By Dhirendra Tripathi
Investing.com – Unilever ADRs (NYSE:UL) jumped 6.8% in Monday’s premarket trading on a report over the weekend that activist investor Nelson Peltz has built a stake in the consumer goods maker.
Peltz's activist hedge fund Trian Partners is known for proposing operational fixes at its portfolio companies. The Financial Times report didn’t carry details on the size of Trian’s stake or when the share purchases began.
The gains bring Unilever stock roughly back to the level it was trading at before January 15, when it offered $68 billion for GlaxoSmithKline's (NYSE:GSK) consumer health business. GSK rejected the bid as too low and Unilever has since dropped those plans. Some analysts had found the deal unexpected and raised questions over the company’s direction under Chief Executive Officer Alan Jope.

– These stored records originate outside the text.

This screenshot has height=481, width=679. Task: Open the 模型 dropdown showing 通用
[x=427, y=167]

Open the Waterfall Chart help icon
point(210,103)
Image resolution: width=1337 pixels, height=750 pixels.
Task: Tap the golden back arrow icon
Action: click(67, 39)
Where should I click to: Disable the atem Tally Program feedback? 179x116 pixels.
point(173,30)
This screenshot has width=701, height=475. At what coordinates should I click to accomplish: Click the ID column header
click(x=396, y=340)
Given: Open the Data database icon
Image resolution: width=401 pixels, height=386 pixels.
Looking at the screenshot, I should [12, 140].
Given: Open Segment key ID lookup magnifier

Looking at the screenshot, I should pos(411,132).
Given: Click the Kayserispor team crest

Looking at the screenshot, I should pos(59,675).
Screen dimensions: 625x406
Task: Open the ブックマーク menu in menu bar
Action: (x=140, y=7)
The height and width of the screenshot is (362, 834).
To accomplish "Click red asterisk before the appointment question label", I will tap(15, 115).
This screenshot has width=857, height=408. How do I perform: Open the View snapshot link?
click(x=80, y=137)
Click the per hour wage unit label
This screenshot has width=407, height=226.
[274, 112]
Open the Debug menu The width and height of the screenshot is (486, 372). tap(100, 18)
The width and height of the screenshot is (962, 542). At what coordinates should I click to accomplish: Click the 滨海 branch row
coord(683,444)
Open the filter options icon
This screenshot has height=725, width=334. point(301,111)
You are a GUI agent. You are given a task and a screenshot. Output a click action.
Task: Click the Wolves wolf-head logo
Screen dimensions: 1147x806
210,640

Fund manager Terry Smith called the GSK bid a “near-death experience” and urged the company to focus more on fixing its own business, Bloomberg reported.
Smith is the head of Fundsmith, Unilever’s 13th largest investor. He also said the company had “lost the plot” in seeking to promote the sustainable ethos of brands such as Hellmann’s mayonnaise rather than focusing on returns.
Peltz' focus on Unilever follows his retirement from Procter & Gamble’s board in August after nearly four years and several changes at the U.S. giant.